#### READING TEXT

Encoder, Motion Control Component Manufacturer US Digital Celebrates 40th Anniversary
Vancouver, WA – US Digital in May celebrated its 40th anniversary as a U.S. Manufacturer of optical encoders and other motion control components.
“Looking back on these 40 years, I couldn’t dream of anything that would be more of a blessing than this experience,” US Digital Founder and CEO David Madore said. “Not only for me, but for our team – many of them have been here for decades as well.”
US Digital began in 1980 when David, who was working as a design engineer at a medical imaging company, couldn’t find an affordable, reliable optical encoder to use for a control knob on a product design. He thought he could make something better and set off to do so. He and his wife Donna started US Digital in their family garage in Southern California.
Not only did David want to design encoders and other products that met the needs of engineers like himself, he also wanted his business be focused on building meaningful relationships with its customers, employees and business partners, rather than being focused on the bottom line.

########
#### ENTRIES SUPPLIED

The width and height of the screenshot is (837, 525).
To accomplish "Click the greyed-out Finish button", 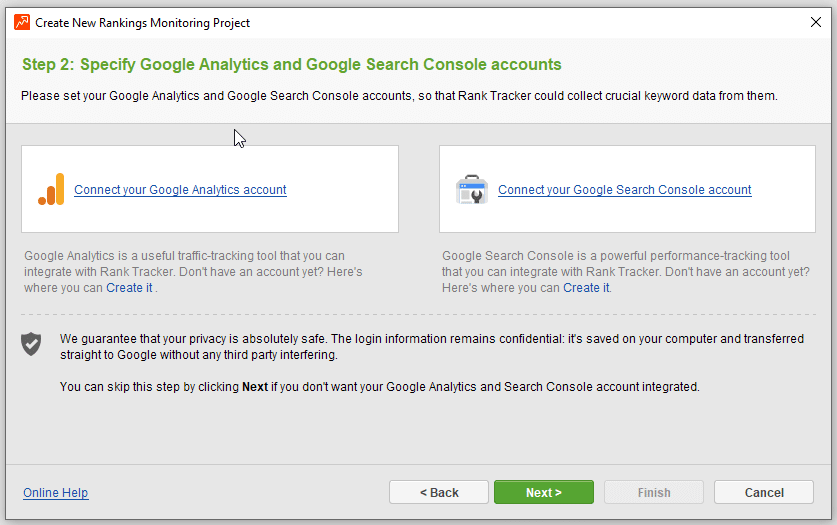I will coord(654,493).
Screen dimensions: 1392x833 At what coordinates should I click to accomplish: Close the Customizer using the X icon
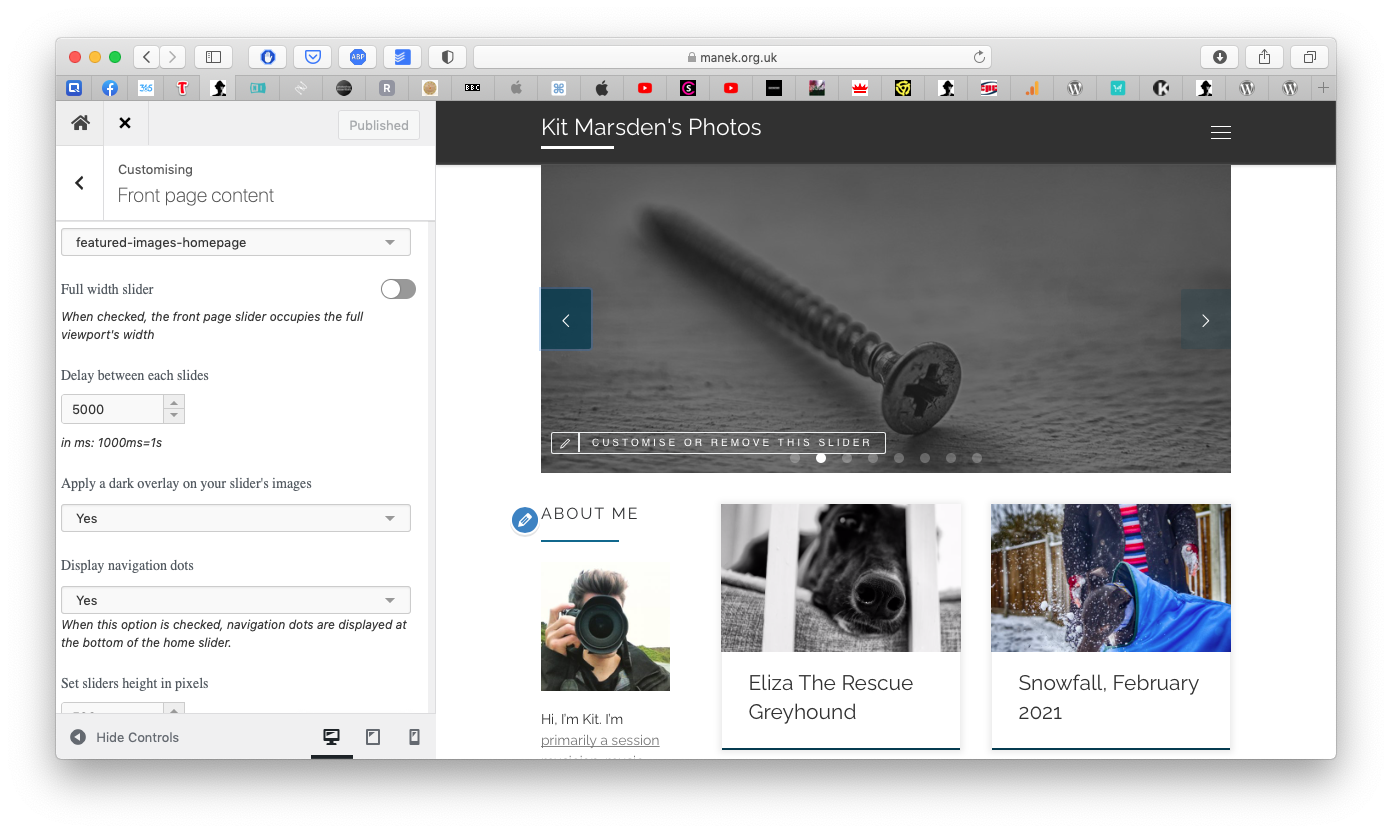point(125,124)
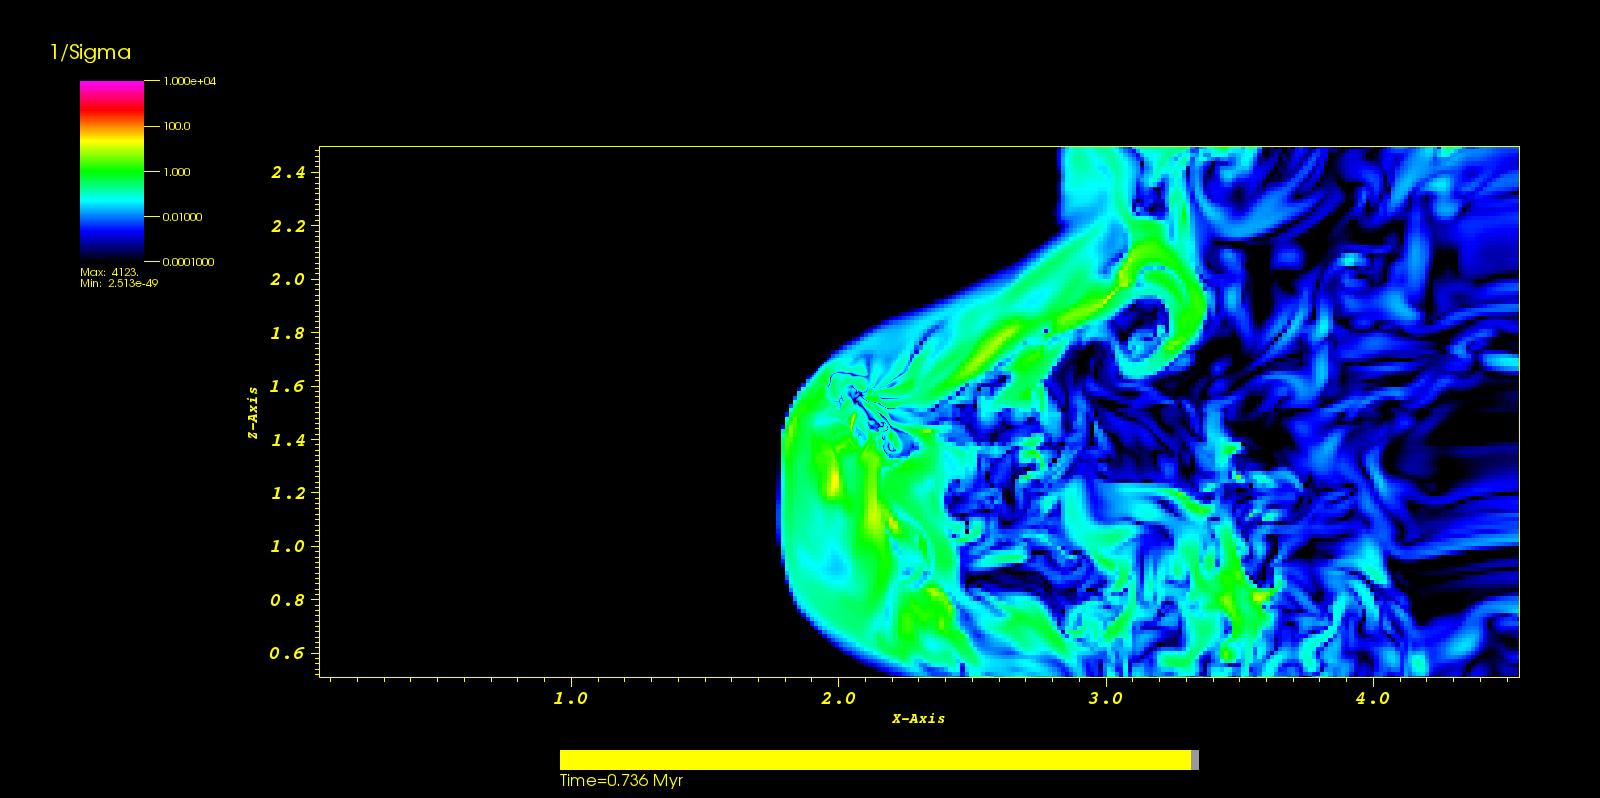Image resolution: width=1600 pixels, height=798 pixels.
Task: Click the yellow time progress bar
Action: (875, 760)
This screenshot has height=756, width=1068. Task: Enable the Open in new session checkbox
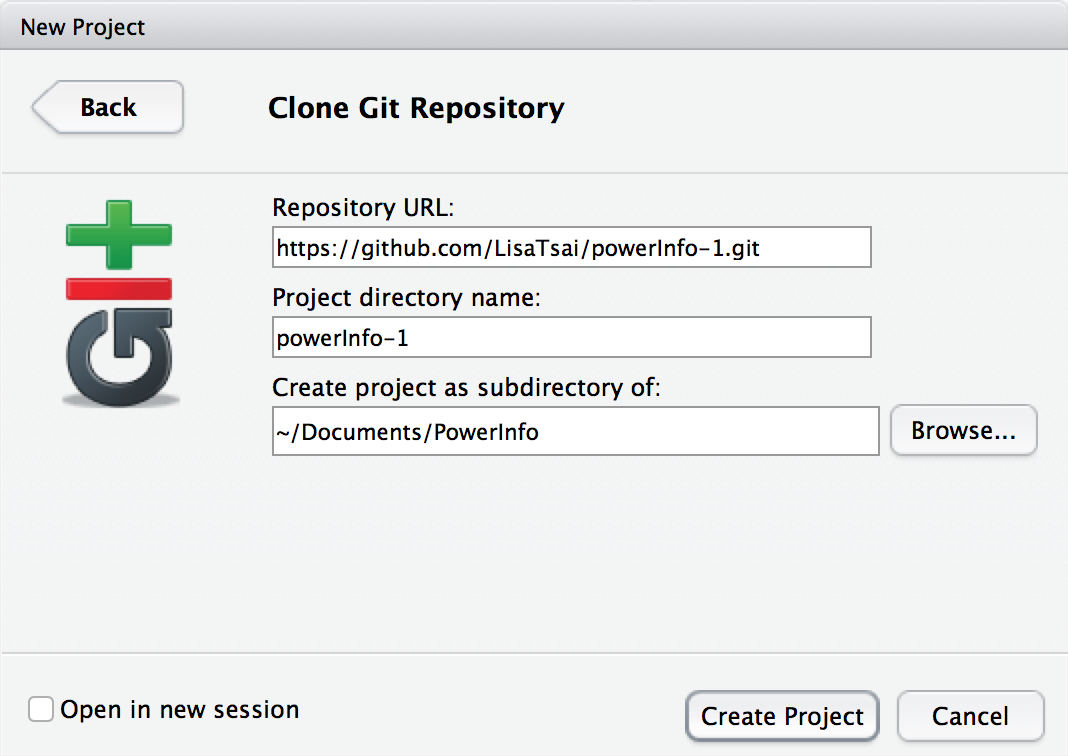(x=41, y=709)
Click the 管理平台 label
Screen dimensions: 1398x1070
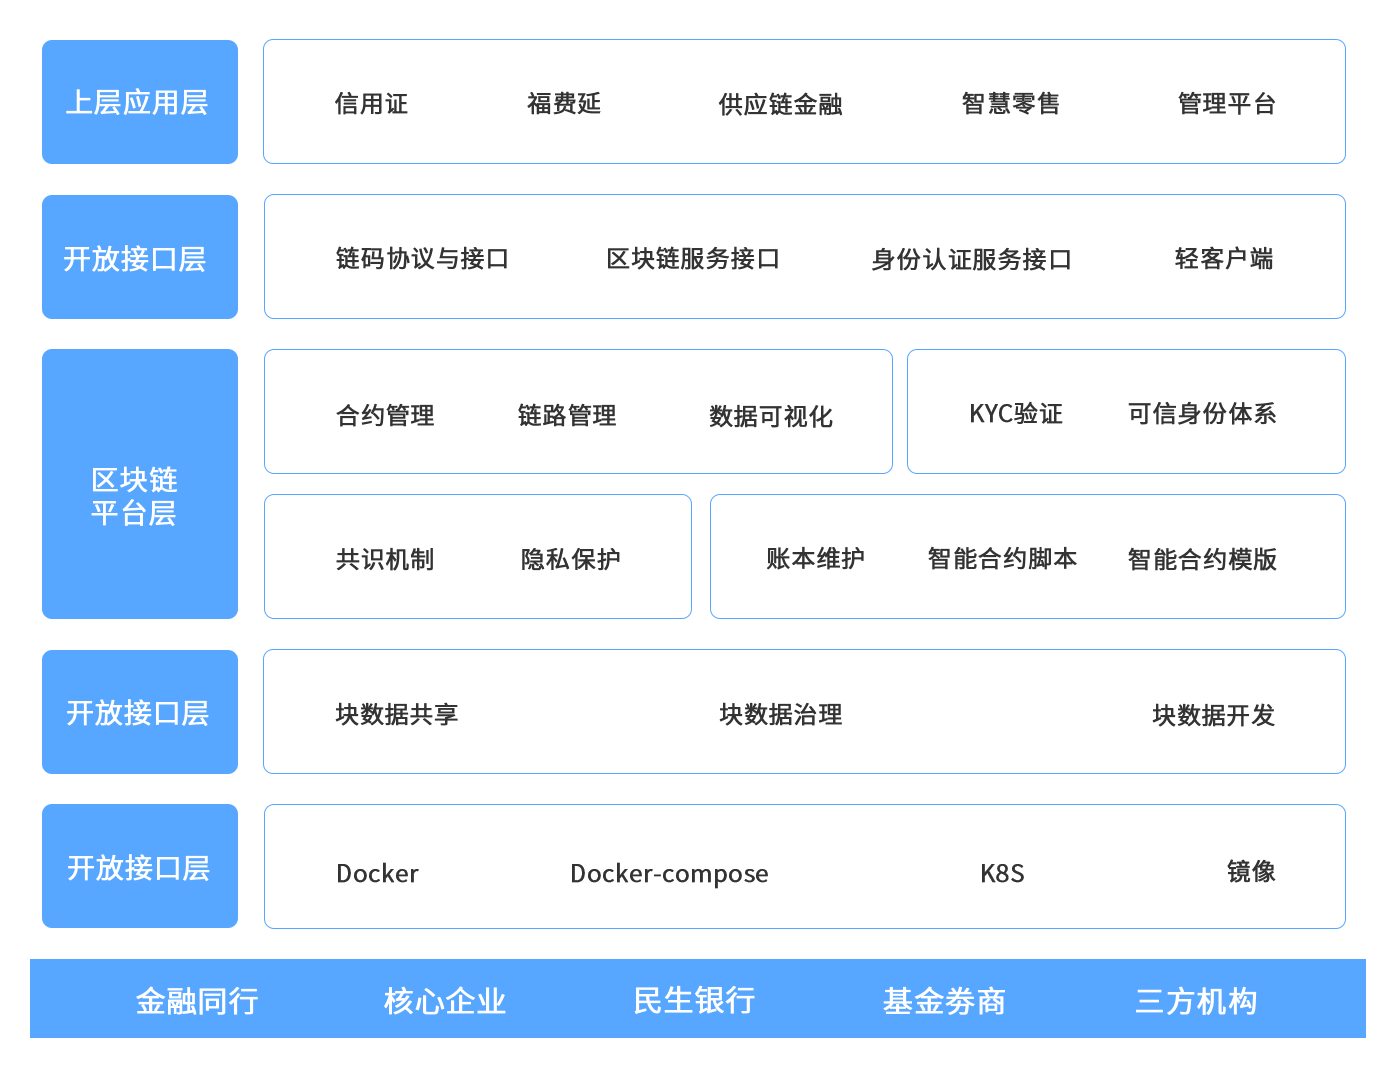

########

▶ _PROBLEM_
Answer these questions from the article above on US Digital's anniversary:
1. Which anniversary did US Digital celebrate in May?
2. In what year did US Digital begin?
3. Where did David and Donna Madore start the company?

▶ _PROBLEM SOLUTION_
1. Its 40th anniversary.
2. 1980.
3. In their family garage in Southern California.